--- Source data Enclosed Below ---

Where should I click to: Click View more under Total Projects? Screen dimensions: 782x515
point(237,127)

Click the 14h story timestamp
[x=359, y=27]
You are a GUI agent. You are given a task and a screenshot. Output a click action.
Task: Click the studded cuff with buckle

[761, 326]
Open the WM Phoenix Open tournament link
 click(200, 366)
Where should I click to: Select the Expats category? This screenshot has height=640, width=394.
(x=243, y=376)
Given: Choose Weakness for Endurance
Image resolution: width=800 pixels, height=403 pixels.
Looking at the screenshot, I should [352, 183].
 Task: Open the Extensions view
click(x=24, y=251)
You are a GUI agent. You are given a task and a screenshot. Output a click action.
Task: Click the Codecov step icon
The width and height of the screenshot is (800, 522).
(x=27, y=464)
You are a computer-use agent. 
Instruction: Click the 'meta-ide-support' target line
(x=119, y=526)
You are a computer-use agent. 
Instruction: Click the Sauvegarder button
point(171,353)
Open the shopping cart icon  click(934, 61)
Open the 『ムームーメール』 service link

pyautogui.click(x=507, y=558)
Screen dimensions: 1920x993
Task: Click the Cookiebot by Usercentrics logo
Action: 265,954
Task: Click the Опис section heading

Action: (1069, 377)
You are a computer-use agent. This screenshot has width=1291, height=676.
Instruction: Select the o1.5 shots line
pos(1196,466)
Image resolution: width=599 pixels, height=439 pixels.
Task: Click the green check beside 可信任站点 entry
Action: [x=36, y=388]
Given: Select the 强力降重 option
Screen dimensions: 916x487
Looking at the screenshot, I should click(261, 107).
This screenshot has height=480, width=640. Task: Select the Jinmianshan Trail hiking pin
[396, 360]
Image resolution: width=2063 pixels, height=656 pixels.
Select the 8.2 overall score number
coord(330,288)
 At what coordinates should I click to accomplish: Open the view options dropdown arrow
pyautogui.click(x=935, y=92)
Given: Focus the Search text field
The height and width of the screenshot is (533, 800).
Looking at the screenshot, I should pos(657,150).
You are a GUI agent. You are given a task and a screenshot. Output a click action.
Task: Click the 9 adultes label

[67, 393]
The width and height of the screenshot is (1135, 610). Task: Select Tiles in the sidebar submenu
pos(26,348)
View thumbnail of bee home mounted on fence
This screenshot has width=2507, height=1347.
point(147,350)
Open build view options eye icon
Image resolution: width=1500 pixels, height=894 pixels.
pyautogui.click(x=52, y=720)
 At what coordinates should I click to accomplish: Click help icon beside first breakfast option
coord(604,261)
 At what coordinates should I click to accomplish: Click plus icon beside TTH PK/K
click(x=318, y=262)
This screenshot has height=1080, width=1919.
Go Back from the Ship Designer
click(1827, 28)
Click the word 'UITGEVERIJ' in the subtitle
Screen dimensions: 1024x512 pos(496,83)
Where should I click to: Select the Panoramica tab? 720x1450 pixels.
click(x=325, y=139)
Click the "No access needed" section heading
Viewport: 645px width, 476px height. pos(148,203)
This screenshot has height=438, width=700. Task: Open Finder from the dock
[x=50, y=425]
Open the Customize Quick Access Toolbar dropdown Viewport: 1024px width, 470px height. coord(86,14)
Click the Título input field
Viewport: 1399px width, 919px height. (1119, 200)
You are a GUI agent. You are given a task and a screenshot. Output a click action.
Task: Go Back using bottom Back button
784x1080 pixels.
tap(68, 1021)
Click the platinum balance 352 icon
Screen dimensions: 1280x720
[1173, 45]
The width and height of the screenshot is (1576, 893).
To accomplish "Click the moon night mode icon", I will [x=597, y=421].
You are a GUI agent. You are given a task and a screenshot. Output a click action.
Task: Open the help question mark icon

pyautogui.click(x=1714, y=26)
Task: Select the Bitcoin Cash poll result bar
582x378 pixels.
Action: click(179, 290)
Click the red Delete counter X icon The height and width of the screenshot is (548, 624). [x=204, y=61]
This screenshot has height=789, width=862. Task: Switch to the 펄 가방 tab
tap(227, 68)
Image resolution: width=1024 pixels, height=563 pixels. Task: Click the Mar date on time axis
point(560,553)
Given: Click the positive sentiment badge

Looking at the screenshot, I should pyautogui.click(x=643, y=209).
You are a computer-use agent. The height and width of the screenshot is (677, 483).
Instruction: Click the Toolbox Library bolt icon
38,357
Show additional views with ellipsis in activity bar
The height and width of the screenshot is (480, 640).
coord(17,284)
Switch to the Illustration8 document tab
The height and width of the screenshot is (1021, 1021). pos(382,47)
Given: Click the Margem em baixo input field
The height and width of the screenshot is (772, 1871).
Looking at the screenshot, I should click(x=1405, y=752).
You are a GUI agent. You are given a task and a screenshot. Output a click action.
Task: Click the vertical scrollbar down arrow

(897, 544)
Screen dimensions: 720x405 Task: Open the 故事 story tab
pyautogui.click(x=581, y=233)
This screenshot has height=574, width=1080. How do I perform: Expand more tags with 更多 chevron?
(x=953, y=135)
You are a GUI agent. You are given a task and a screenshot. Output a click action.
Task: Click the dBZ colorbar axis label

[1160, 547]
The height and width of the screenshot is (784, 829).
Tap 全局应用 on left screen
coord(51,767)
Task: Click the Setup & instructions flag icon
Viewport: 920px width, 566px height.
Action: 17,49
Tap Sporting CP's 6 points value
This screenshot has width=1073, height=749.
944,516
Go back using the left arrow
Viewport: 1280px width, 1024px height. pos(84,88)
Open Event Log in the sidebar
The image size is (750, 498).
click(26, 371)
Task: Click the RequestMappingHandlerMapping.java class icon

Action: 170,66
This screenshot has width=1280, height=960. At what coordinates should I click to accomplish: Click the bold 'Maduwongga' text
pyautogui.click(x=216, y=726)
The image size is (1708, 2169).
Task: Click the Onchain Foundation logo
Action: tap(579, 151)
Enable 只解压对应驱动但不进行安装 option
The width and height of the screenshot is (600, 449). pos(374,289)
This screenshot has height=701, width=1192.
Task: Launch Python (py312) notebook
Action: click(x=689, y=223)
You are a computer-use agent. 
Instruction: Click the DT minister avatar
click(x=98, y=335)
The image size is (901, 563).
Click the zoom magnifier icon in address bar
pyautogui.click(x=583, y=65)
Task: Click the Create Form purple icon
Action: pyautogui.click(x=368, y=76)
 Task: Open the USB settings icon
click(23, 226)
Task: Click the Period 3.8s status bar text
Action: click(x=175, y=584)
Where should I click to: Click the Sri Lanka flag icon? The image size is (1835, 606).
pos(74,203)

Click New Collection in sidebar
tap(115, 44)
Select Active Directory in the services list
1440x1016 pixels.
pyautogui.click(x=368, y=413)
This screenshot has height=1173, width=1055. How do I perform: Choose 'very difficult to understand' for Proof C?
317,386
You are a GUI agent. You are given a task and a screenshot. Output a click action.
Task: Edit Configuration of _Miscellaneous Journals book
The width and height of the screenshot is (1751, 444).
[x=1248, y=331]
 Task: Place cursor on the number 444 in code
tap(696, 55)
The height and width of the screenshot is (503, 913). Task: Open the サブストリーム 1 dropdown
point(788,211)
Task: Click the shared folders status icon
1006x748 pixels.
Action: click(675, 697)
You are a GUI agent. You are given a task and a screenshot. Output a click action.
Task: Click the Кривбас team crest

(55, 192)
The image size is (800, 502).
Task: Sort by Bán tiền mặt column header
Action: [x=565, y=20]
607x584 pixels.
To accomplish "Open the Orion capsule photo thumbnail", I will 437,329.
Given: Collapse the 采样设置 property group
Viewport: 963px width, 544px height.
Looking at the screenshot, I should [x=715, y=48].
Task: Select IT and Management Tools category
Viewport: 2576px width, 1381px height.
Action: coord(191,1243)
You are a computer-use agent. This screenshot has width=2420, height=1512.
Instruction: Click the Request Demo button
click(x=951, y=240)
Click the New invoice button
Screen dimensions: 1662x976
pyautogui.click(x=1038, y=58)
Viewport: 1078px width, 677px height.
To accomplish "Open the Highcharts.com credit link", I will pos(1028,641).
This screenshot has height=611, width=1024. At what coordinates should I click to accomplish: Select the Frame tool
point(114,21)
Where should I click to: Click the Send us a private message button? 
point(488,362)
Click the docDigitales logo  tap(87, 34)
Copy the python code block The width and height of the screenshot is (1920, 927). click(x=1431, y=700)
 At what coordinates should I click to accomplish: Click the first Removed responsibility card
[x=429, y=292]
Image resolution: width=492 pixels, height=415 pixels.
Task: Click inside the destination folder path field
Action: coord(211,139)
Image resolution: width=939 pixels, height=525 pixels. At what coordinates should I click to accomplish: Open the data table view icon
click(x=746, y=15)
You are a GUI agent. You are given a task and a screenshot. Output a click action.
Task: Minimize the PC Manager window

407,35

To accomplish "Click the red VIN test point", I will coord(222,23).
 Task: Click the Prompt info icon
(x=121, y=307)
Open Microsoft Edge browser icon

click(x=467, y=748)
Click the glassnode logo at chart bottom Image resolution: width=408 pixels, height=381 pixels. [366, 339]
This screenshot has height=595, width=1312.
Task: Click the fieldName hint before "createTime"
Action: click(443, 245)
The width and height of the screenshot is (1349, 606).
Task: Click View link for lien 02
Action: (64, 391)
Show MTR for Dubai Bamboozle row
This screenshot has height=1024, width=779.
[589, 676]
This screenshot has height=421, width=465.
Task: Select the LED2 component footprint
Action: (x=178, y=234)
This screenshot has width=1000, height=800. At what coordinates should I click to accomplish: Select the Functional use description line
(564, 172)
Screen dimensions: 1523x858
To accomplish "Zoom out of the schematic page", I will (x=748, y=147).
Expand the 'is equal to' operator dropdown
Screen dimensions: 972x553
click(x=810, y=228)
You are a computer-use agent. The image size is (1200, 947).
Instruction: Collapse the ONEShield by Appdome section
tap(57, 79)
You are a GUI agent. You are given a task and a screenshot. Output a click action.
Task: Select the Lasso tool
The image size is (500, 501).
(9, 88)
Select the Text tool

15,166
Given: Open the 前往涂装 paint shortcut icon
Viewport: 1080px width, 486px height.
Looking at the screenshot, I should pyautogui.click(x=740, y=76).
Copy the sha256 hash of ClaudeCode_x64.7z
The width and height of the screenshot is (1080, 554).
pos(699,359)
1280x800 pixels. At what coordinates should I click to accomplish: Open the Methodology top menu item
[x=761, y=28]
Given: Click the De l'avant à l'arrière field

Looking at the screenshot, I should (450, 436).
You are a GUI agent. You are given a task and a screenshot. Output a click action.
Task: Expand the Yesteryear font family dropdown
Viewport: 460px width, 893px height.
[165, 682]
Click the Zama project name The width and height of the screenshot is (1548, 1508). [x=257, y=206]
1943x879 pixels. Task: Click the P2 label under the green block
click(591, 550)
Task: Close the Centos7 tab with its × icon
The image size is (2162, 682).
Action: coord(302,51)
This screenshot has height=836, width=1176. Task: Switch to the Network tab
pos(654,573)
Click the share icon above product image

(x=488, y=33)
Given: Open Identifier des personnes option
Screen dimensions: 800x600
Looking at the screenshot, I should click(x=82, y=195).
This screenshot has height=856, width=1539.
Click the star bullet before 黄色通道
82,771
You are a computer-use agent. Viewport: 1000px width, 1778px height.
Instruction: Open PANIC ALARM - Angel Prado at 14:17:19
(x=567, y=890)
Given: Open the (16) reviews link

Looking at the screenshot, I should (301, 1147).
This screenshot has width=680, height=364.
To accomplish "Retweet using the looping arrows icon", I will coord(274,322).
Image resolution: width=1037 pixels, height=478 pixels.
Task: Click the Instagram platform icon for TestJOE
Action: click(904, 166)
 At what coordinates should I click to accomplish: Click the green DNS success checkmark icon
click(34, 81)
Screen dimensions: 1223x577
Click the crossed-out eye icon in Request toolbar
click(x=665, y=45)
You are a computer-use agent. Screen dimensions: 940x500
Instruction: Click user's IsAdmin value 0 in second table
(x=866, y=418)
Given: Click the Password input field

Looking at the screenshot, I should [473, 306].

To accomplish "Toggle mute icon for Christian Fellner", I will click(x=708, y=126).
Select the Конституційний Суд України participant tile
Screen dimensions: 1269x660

--- End of Enclosed Source data ---

What the task requires
Look back at the entries above. Retype the line with "Task: Open the USB settings icon", the line with "607x584 pixels.", and all lines in between.

Answer area
 Task: Open the USB settings icon
click(23, 226)
Task: Click the Period 3.8s status bar text
Action: click(x=175, y=584)
Where should I click to: Click the Sri Lanka flag icon? The image size is (1835, 606).
pos(74,203)

Click New Collection in sidebar
tap(115, 44)
Select Active Directory in the services list
1440x1016 pixels.
pyautogui.click(x=368, y=413)
This screenshot has height=1173, width=1055. How do I perform: Choose 'very difficult to understand' for Proof C?
317,386
You are a GUI agent. You are given a task and a screenshot. Output a click action.
Task: Edit Configuration of _Miscellaneous Journals book
The width and height of the screenshot is (1751, 444).
[x=1248, y=331]
 Task: Place cursor on the number 444 in code
tap(696, 55)
The height and width of the screenshot is (503, 913). Task: Open the サブストリーム 1 dropdown
point(788,211)
Task: Click the shared folders status icon
1006x748 pixels.
Action: click(675, 697)
You are a GUI agent. You are given a task and a screenshot. Output a click action.
Task: Click the Кривбас team crest

(55, 192)
The image size is (800, 502).
Task: Sort by Bán tiền mặt column header
Action: [x=565, y=20]
607x584 pixels.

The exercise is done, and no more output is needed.